Kincade v. Maxwell

Davis, J.,

This is an action in trespass to recover damages for injuries sustained by the minor plaintiff as a result of being struck by a golf ball driven by the defendant while practicing on the golf course of the Merion Cricket Club.

The defendant issued a writ of scire facias under the Act of April 10, 1929, P. L. 479, joining the Merion Cricket Club as an additional party defendant. It is agreed between counsel for the plaintiff and defendant that the Merion Cricket Club has no assets or property of any character and transacts no business whatever in Philadelphia County. It has no office in Philadelphia County and transacts all of its business and has all of its assets wholly located in Delaware and Montgomery Counties. The writ of scire facias to the Merion Cricket Club issued out of the County of Philadelphia. The sheriff of this county made the following return: “Made known to the Merion Cricket Club, Inc., the within-named defendant, by handing a true and attested copy of the within writ to Joseph B. Townsend, the treasurer of said defendant club, incorporated, at 1401 Arch Street in the County of Philadelphia, State of Pennsylvania, on November 21st, 1930, and making known to him the contents thereof.”

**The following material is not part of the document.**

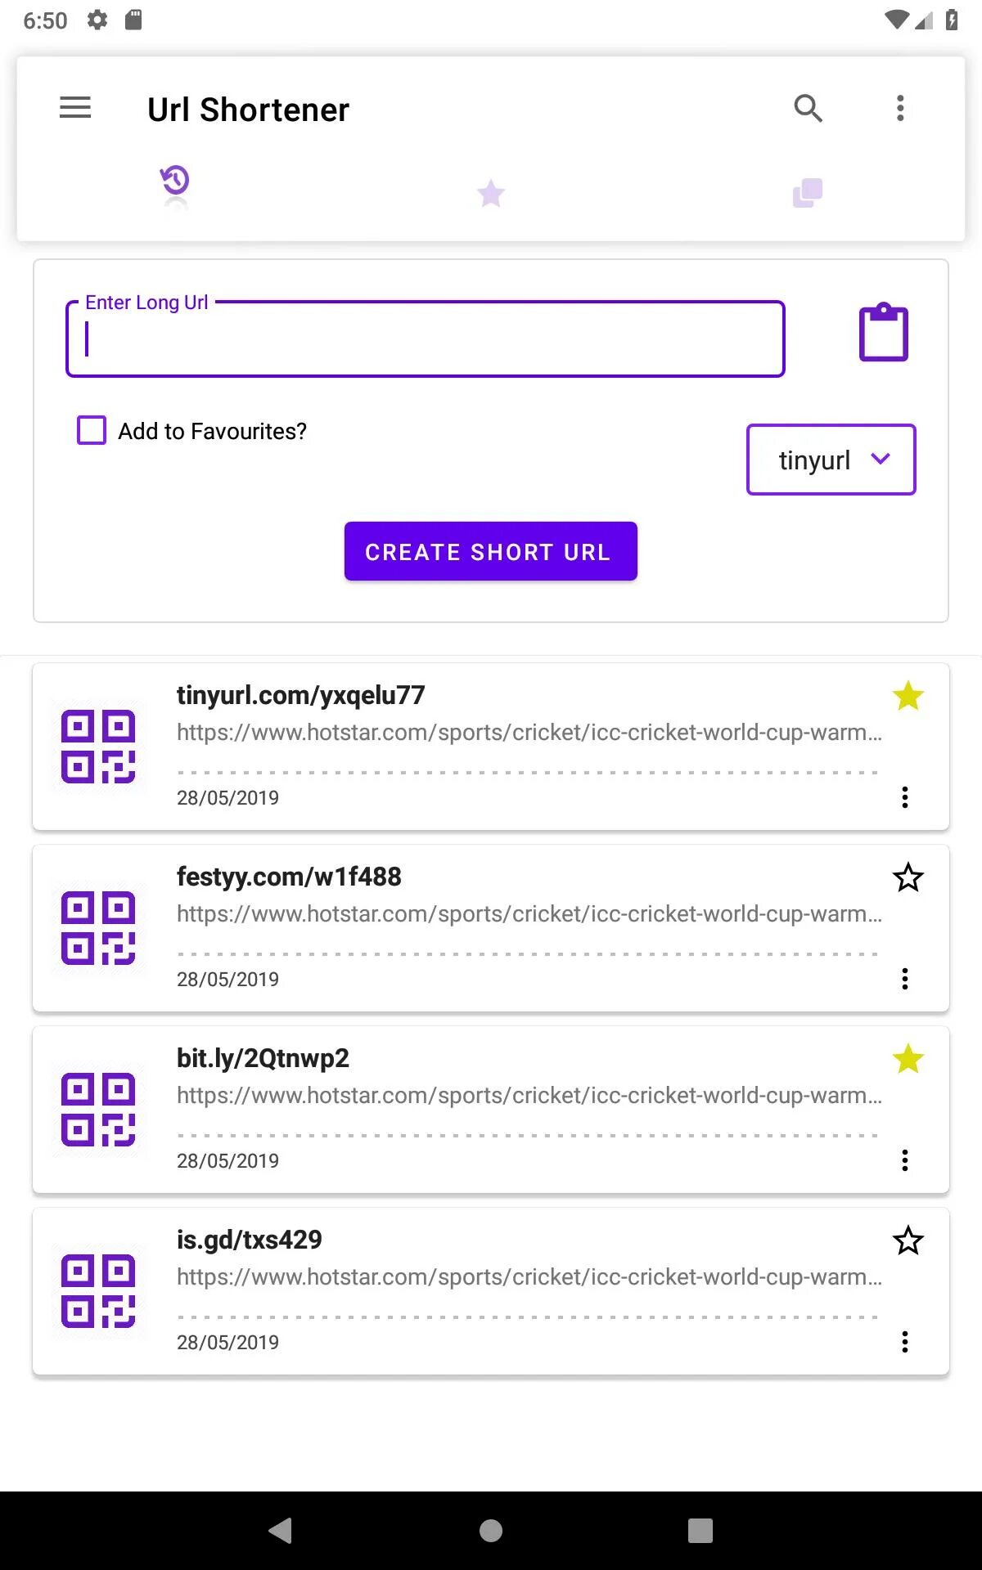
Task: Show QR code for is.gd/txs429
Action: pyautogui.click(x=98, y=1291)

*446In Vinnacombe v. City of Philadelphia, 297 Pa. 564, Mr. Justice Simpson, referring'to the Act of 1929, relating to the issue of writs of scire facias to join additional defendants, said: “Nothing in the act shows the slightest intention to affect plaintiffs in such suits. Consequently, the adding of additional defendants will give no higher right to plaintiffs than they had before.' As to them the action proceeds against the original defendant only, exactly as it would have done if the additional defendants had not been named.” In construing the act two things are plainly apparent. “The act is a remedial one. Its purpose is to avoid a multiplicity of suits; to compel every interested person to appear and defend the action by plaintiff; and to save the original defendant from possible harm resulting from loss of evidence, as might result if compelled to await the end of the suit before proceeding against those who were primarily liable in whole or in part.” The Act of 1929 in no way extends, alters or amends the acts relating to the service of process in actions at law. It must be conceded, in view of the agreed facts, that if the Merion Cricket Club had been the original defendant, the service as made would have been inoperative to give this court jurisdiction over the corporation.

In Park Bros. & Co. v. Oil City Boiler Works, 204 Pa. 453, it was held:

“The common-law rule as to suits against corporations is still the general rule in Pennsylvania, and under it no suit is authorized against a corporation, except in a county where the corporate property is in whole or in part situated, or where it transacts a substantial part of its business. There is nothing in the Act of July 9, 1901, P. L. 614, to change the rule. That act merely regulates the service of process, and makes no changes in the jurisdiction of courts and the liability of corporations to be sued.”
“While it is still the law that the sheriff’s return is conclusive on the parties and cannot be contradicted, yet modem practice is libei’al in allowing inquiry into the actual facts where the return itself is not full or explicit. A proper return should set out a service at the office or place of business of the corporation in the county, or if not so served, then the facts should be affirmatively returned which will bring the service within some of the methods prescribed by statute.” See, also, Jensen v. Railway Co., 201 Pa. 603; De Haas v. Railroad Co,, 261 Pa. 499; Gengenbach v. Willow Grove Park Co., 280 Pa. 278.

The Supreme Court, in discussing the various acts of assembly relating to service of a writ of summons, said, in the case last cited: “In the absence of some legislative permission, suit must be brought only where the principal office is located, and the service made as directed by the acts referred to, but an exception is upheld where the defendant corporation conducts a substantial part of its business in another jurisdiction, exercising its franchises, and locating there the whole or part of its property: Bailey v. Williamsport R. R. Co., supra [174 Pa. 114]; Hawn v. Penna. Canal Co., 154 Pa. 455. This is true both as to a domestic and foreign corporation: Eline v. W. M. R. R. Co., 253 Pa. 204. If, however, these conditions dó not appear, the service upon an officer temporarily present in another county is ineffective (Parke v. Com. Ins. Co., 44 Pa. 422; Bailey v. Williamsport R. R. Co., supra), and it is not sufficient that the business transacted in the jurisdiction in which the proceeding is instituted is merely transient; it must be shown to be habitual: Eline v. W. M. R. R. Co., supra.”

The rule to strike off the writ of scire facias to join the Merion Cricket Club as additional defendant is made absolute.